STEM is an acronym for the words Science, Technology, Engineering and Mathematics. At Blackfriars, we recognise a deeper meaning of STEM and understand the big picture when implementing it into our curriculum. Engineering is the heart of STEM, which we have adapted as a framework for the style of learning that students at Blackfriars are exposed to when completing STEM tasks. Students experience tasks which require them to use their creativity to solve real world problems, whilst drawing on their knowledge from art and design to simulate the work of an engineer. As the students work on a solution, they apply knowledge from Science, Mathematics, Technology, and any other relevant learning areas when appropriate.
STEM is more about the style of learning at Blackfriars, as we are open minded about including as many appropriate real world cross curricular links as possible. Some curriculum tasks include: designing and optimising small model cars; bridge building; creating and maintaining a garden; programming robots to collect objects; coding a traffic light sequence; creating and racing small solar cars; and many more. Within the curriculum at Blackfriars, students from the ELC to year 10 complete and are assessed on at least two STEM projects per year.

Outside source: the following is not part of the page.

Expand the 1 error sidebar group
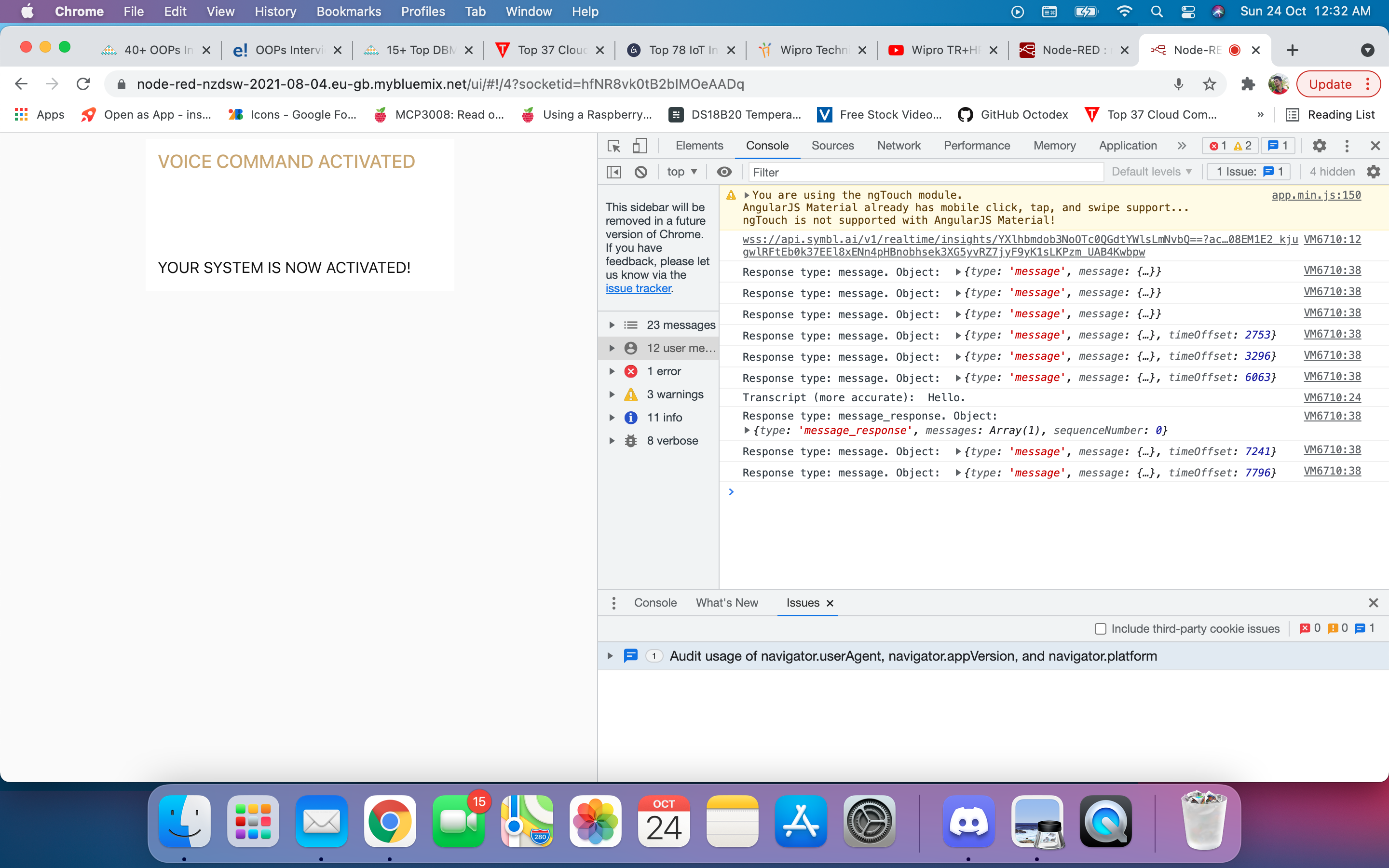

The following 21st century learning styles are utilised within our STEM program:
Blackfriars offers STEM as a part of the co-curricular program. In 2016, the students who joined the program were a part of the LEGO Junior Robocup, which we attended for the second year in a row. The competition teams, selected from the junior and senior co-curricular LEGO robotics students were successful, taking first place in both the soccer and rescue competitions.
Blackfriars has built a close partnership built with the non-for-profit company concept2creation. concept2creation looks to encourage students to undertake careers in STEM by providing real world challenges with industry links. Students have access to professionals in their fields of interest who they can discuss their various strategies and solutions with. Blackfriars were involved in the drone challenge and the senior automotive challenges this year. The students were required to modify a drone to survey damage on power lines, and report back on their findings. Likewise, students involved in the automotive project were required to redesign a Scalextric car in order that it could be assembled, raced and disassembled as efficiently as possible, whilst considering weight reduction to improve speed. Both teams were required to produce interim and final technical reports, design a visual display to be showcased at an expo, and the drone team also presented their project in a speech. Blackfriars were successful in both of these respective competitions, and was first place in the drone and the automotive challenges.